31 January 2014 –
Still
looking for George Washington
After
a 30-year career in the Air Force, I found myself in 2009 working for the State
Department in the Democratic Republic of the Congo. I monitored
U.S.-funded military training contracts in one of the most dysfunctional
countries on earth. My fellow contractors and I tried to teach
Congolese soldiers to stop being thugs, rapists, and murderers and to become
professional soldiers. Our ambitious goal was to build a foundation
upon which the Congolese people could build a cohesive nation.
Most
of the soldiers were unpaid, former rebels more loyal to their tribes than to
the government in the faraway capital of Kinshasa. They had
guns and would routinely take food from stores without paying. They
also stopped cars on the road to shake down the drivers for
money. We were stopped this way many times. The officers
were barely literate and stole their soldiers’ pay. They also
compelled their soldiers to force Congolese villagers to dig for gold and
diamonds. Because everybody in the DR Congo is hungry, we could get
soldiers to show up for training by feeding them lunch. Pretty basic
stuff.
We
contractors couldn’t solve the fundamental social and political problems that
resulted in the deaths of more than five million people in the Congo between
1998 and 2005. Nor could we stop the disease and violence, which
still prevails. But the training contracts continued because U.S.
strategy was to keep a light presence in the Congo and to stay involved until
such time as the situation may allow decisive U.S. action. It was a pragmatic
and sensible strategy that cost little money, no lives, and produced little
adverse publicity. I agreed wholeheartedly with it.
In
late 2011, I developed and taught a course to help professionalize senior
Congolese officers. Until then, our courses had focused on lower
ranks. In this fifty-hour course, I showed senior Congolese officers
how to lead military forces in such a way that Congolese people could rally
around them for support and protection.
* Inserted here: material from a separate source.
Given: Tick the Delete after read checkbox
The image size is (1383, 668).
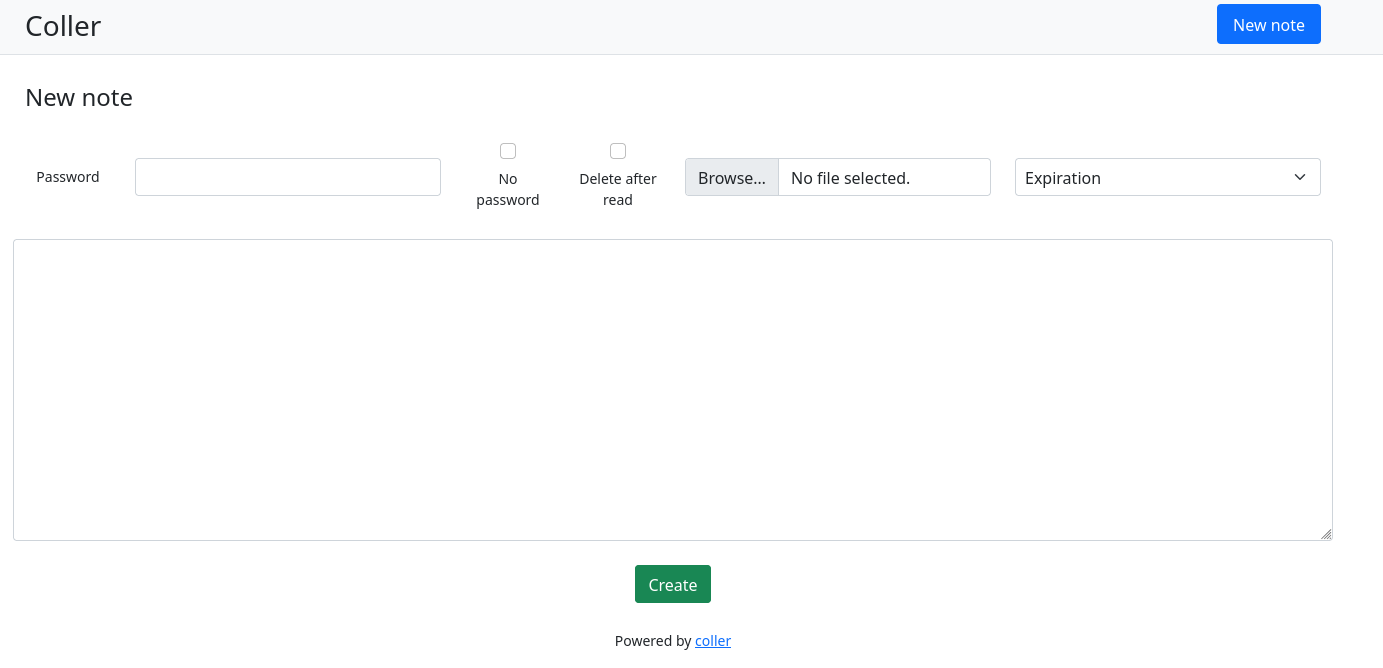Looking at the screenshot, I should point(618,151).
This would help change the
military from being part of the problem to becoming part of the solution in a
country full of insurgents.
It
became apparent to me that even a simple strategy such as ours in the DR Congo
succeeds only when those on the ground—soldiers, contractors, or foreign
service officers—approach their tactical mission with
professionalism. The best we as tactical applicators of the State
Department’s overall strategy could realistically hope for was to influence one
Congolese soldier at a time. On the strategic level, we succeeded
just by being there. On the tactical level, we nonetheless did a
professional job because we couldn’t do anything less. My course
attempted to achieve something grand, even when the strategy didn’t demand
something so ambitious.
One
of the basic tenets of the course that the tradition set over two hundred years
ago by military leaders such as George Washington is a good model for how
professional, apolitical foundations for a new nation are built. I
told the corrupt colonels and generals that I was looking for a Congolese
George Washington who would rise above regional disputes and violent reprisals
and be a man around whom a cohesive Congo could grow. I indeed searched
for a Congolese George Washington, knowing how unlikely it was to find
one. I still hope that one of these military students will remember
his mission and one day will have the courage to stand up when the moment is
right.
Our
nation’s leaders must understand the basic lessons of the DR
Congo. When our leaders craft strategies on the international scene,
using the instruments of national power to accomplish them, they must exhibit
the same courage, commitment, and willingness to sacrifice that their soldiers,
foreign service officers, and contractors show when they implement the
strategies. The President and in his associates have exhibited few
of these virtues. They seem to float from one international calamity
to another, resolve nothing, and leave messes for others to clean
up. Despite their abuse of the process, our so-called leaders continue
to have – without deserving it -- the loyalty of virtuous Americans who bravely
execute their shallow plans. In reality, these leaders are no more
worthy to be called George Washington’s successors than are the corrupt
officers in the pest holes of the world.
No
one will think of them when they are gone.